Credit: Colin Boyle/Block Club Chicago
Buildings bask in the low-angle winter sunlight along Milwaukee Avenue in Logan Square on Dec. 2, 2020.

Parts of Milwaukee Avenue have seen a flurry of development in recent years as Logan Square and Avondale has gentrified, while other parts have languished due to vacancies.

There are 16 “recent” developments and 956 residential units along the corridor, city planners said.

In the first focus area, from Talman to Campbell avenues, there are a few large development opportunities, including Family Thrift, which shut down after a gas leak, the former Farmer’s Produce and the former CVS, according to a city presentation this week.

The second focus area, stretching from Sacramento to California avenues, has seen an influx of development over the past decade, with the construction of luxury apartment towers such as the NoCa Blu micro-apartments and MiCa Towers. Other developments planned for the stretch include the Project Logan apartments and Mexican restaurant Federales.

The third focus area, from Central Park to Kimball avenues, has the highest number of vacant storefronts, according to the presentation.

The entire corridor has 124 character buildings, or buildings that have architectural features and details that “define the built environment of the corridor,” compared to 111 non-character buildings, according to the city.

In creating a “special character overlay district,” city officials are asking residents what kinds of development they’d like to see on the Milwaukee Avenue stretch — and how best to preserve the street’s “character buildings.”

Credit: Mina Bloom/Block Club Chicago
About 60 residents attended the Milwaukee Avenue “special character overlay district” community meeting.

About 60 residents weighed in at a community meeting Wednesday evening at Avondale-Logandale Elementary School, 3212 W. George St., the second meeting to discuss the special district.

For some residents, boosting Milwaukee Avenue’s retail landscape is a priority.

“You want to be able to go to the little stores and talk to the shop owners,” 10-year resident Marcy Marzuki said. “Let’s bring that commercial idea back as much as we can. I know people say it’s all going to be big box stores, but let’s buck that trend.”

Greg Hare, a Logan Square resident of five years, said there are too many empty storefronts.

“The vacancies, from where I sit, is the No. 1 issue. It makes the area look rotten; it’s an optics thing,” Hare said. “If they’re empty, there’s nobody making any money there. They’re not paying any taxes. … The buildings aren’t maintained when they’re vacant, they just slowly decay.”

Marzuki and Hare said the vacant CVS lot at 2065 N. Milwaukee Ave. is primed for redevelopment. Independently owned grocery store Farmer’s Best Market was eyeing the site, but plans have stalled.

Hare said a large grocer there would be ideal.

“I don’t want to see a 40-story residential building go there.
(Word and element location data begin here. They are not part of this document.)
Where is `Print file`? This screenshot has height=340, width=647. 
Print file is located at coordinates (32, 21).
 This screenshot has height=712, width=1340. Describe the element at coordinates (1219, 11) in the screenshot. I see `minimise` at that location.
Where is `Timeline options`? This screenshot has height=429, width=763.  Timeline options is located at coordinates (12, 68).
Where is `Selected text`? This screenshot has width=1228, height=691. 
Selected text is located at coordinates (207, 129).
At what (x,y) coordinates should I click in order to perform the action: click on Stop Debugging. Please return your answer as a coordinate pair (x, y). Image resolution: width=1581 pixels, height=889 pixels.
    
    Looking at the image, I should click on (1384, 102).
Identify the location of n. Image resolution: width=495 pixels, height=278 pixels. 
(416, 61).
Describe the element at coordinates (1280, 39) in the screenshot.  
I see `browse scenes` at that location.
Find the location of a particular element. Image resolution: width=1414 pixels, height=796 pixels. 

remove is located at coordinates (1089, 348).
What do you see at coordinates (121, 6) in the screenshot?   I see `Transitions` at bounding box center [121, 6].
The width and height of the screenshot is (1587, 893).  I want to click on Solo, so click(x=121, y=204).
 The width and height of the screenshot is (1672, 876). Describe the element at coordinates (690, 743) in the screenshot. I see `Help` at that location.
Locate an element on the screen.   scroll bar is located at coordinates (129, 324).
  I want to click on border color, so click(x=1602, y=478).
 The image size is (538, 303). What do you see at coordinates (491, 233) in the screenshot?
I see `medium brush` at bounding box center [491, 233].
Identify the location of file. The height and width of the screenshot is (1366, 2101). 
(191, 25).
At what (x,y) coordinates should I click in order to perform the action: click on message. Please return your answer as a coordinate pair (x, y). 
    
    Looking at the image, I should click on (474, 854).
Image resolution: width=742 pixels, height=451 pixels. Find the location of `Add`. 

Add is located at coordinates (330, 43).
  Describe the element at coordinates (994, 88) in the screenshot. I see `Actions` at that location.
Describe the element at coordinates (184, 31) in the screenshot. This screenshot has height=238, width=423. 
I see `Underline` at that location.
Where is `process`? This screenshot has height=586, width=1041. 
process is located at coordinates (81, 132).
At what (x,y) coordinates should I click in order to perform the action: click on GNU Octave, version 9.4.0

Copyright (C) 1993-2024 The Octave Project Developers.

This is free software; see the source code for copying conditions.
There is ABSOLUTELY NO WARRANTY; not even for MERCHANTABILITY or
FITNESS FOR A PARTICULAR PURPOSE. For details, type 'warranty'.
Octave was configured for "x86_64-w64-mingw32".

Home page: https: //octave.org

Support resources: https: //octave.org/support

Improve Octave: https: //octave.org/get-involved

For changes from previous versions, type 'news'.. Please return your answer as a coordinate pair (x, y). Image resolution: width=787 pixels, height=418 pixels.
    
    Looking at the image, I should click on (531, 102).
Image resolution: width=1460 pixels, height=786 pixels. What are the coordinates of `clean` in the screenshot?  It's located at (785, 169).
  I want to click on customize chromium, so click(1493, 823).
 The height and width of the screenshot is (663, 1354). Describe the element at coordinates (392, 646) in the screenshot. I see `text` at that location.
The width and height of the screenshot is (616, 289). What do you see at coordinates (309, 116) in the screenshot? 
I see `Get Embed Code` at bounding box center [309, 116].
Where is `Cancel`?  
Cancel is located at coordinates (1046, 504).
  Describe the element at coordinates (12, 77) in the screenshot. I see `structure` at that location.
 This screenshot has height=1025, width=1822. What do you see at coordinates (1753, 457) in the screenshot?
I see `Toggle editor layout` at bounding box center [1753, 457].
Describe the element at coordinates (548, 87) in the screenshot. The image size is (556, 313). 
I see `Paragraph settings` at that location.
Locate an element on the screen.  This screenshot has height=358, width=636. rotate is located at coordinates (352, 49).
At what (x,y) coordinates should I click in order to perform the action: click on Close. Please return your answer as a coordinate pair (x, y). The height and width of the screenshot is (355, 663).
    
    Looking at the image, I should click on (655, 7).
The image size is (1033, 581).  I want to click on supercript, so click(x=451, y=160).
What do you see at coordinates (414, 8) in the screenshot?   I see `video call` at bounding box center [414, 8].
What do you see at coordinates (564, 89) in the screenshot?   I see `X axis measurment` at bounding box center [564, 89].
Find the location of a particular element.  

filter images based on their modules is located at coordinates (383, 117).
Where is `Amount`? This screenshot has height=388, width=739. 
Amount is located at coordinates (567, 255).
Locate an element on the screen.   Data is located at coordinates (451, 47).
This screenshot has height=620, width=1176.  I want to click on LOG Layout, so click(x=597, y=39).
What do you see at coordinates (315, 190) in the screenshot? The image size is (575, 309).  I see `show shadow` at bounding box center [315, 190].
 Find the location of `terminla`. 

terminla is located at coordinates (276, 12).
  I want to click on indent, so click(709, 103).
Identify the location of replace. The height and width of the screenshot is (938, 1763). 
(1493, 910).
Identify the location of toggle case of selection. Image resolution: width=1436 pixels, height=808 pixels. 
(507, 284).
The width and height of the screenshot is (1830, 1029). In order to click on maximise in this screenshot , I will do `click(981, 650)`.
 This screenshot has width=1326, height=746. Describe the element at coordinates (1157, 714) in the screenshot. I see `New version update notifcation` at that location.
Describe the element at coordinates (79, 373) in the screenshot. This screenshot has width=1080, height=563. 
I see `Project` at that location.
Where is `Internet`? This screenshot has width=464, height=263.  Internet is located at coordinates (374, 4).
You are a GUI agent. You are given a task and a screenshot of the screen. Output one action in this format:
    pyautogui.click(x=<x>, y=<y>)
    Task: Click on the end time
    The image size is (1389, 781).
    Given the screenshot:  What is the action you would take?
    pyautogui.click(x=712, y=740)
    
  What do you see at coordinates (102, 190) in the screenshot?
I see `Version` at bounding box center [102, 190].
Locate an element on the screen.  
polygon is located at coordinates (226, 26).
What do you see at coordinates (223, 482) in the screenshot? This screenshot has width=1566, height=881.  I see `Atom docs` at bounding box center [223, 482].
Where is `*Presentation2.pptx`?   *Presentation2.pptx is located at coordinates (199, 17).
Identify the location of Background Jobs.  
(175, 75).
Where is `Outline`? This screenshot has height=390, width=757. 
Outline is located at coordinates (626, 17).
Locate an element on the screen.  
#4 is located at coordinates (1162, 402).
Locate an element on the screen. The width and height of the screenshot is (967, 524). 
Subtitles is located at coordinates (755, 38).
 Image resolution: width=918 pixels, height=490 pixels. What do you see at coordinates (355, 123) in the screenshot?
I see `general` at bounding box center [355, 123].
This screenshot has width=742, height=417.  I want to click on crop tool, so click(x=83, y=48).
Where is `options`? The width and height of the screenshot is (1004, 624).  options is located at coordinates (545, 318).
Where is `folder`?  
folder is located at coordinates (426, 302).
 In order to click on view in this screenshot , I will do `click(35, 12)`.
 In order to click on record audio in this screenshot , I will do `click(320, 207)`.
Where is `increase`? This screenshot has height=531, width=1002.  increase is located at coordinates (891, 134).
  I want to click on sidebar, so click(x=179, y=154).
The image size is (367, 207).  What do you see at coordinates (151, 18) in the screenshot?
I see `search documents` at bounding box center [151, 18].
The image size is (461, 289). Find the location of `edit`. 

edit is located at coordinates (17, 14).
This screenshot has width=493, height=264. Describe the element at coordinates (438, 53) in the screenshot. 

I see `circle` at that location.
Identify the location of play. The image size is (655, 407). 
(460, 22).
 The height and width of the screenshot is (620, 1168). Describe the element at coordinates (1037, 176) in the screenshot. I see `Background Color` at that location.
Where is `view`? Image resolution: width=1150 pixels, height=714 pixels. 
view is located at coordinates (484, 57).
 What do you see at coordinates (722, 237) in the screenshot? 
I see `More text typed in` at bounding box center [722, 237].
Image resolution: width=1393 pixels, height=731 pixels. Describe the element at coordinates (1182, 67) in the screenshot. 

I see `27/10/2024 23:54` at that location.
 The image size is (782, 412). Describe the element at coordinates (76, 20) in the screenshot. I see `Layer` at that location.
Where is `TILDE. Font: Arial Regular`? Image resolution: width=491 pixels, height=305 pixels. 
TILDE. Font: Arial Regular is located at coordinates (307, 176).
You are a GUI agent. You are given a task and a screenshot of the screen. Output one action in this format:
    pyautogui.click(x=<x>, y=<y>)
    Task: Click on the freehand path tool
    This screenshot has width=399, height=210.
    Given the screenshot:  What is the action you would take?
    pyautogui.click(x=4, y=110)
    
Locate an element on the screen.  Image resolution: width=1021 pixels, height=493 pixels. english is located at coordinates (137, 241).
I’d like to see things that kinda look like they belong on the street — things that everyone, not just the 10 people who live there, can enjoy,” Marzuki said.

On residential development, Betsy Elsaesser, a resident of Logan Square for 40 years, said the street needs more family-oriented housing.

“I don’t want to see another high-rise studio/one-bedroom building because I know there’s a lot of young people who come in and out of the neighborhood, but those are not the family homes we need more of,” Elsaesser said.

The city plan is in the early stages and requires City Council approval. A third community meeting will be held in a couple of months as city officials continue to collect feedback via the project website. The city hopes to wrap up the planning process in the fall.